The novel coronavirus, or COVID-19 as it is also known, has brought along numerous challenges and devastating consequences. And as of the 20th March, 2020 was declared a state disaster in Malawi.
With no specific vaccines or treatment, the best way to prevent and slow down the spread of the virus is frequent hand washing, not touching one’s face, social distancing and self-isolation. The virus has forced us to think outside of the box as to how we can continue day-to-day business and activities. It has caused us to come together as a collective, to brainstorm various solutions on how to strengthen health systems and better manage resources, as well as develop evidence-based policies.
The Health Economics and Policy Unit (HEPU) dedicates itself to serving as a centre where policymakers, researchers and other stakeholders come together to generate research questions and evidence, which aims to inform policies. Think Tank meetings are typically held in Lilongwe, Malawi’s capital.
Like many other Think Tanks, HEPU has had to identify different avenues to continue to engage with policymakers. As institutions commit themselves to working from home, technology plays a vital role in ensuring an optimal work environment. Despite not being able to meet physically, HEPU was still able to hold its quarterly Think Tank meeting on the 21st May 2020 via Zoom with the help of the Thanzi la Onse Project.
The Extraordinary Think Tank Meeting was well-attended by participants from Zambia, Zimbabwe, Uganda and the UK, among other countries, and was the most-attended meeting since the Think Tank began.

Dataset entries:
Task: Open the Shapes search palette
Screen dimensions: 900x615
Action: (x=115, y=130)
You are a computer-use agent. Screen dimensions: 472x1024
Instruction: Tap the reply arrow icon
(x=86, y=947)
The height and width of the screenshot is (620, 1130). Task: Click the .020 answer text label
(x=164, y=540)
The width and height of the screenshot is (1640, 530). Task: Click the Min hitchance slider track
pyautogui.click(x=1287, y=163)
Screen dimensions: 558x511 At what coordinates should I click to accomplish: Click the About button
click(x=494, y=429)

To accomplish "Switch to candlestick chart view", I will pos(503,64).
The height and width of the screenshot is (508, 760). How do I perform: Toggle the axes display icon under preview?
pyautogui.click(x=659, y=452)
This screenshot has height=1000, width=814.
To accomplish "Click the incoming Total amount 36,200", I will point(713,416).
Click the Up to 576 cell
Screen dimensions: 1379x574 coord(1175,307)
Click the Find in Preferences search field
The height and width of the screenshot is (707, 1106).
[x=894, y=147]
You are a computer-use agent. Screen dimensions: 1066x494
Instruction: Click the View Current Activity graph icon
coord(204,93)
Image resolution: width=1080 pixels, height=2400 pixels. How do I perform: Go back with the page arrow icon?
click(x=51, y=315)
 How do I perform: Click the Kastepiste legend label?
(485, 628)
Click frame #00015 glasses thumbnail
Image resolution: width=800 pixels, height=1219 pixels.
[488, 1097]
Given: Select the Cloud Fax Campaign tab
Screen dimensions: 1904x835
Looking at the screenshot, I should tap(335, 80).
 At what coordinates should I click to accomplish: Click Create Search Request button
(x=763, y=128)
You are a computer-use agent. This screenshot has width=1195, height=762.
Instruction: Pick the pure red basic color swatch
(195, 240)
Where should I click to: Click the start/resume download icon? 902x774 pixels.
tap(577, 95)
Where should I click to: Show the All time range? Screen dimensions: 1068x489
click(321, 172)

*TO DO*:
- A) List every measure that the passage on COVID-19 and HEPU's Think Tank names as the best way to prevent and slow down the spread of the virus.
- B) Write what follows the last sentence of the passage about HEPU's Think Tank meeting held over Zoom during COVID-19.

*TASK-BY-TASK ANSWERS*:
- A)
- Frequent hand washing
- Not touching one's face
- Social distancing
- Self-isolation

- B)
The purpose of the meeting was to analyse the severity of COVID-19 in Malawi, the public health implications and measures of control, as well as the psycho-socio economic, legal and ethical aspects of the pandemic. Throughout the meeting, speakers emphasised the need for the rapid production of accurate information and evidence, which will be essential in order to create adequate policies and reduce stigma in the community. Additionally, it was noted that the current lack of treatment means that the virus will live among us for a while and, therefore, it is imperative to highlight the ethical dimensions and the costs of neglecting or providing inadequate protection.
The Extraordinary Think Tank meeting provided a great opportunity to showcase the work being undertaken in Malawi regarding policy development. The meeting opened doors for support from other international partners, thus creating the chance to further strengthen HEPU.
The coronavirus has interrupted life and brought new challenges, but these challenges stress the importance of a unit such as HEPU and motivates the team to continue to pioneer policy development in Africa.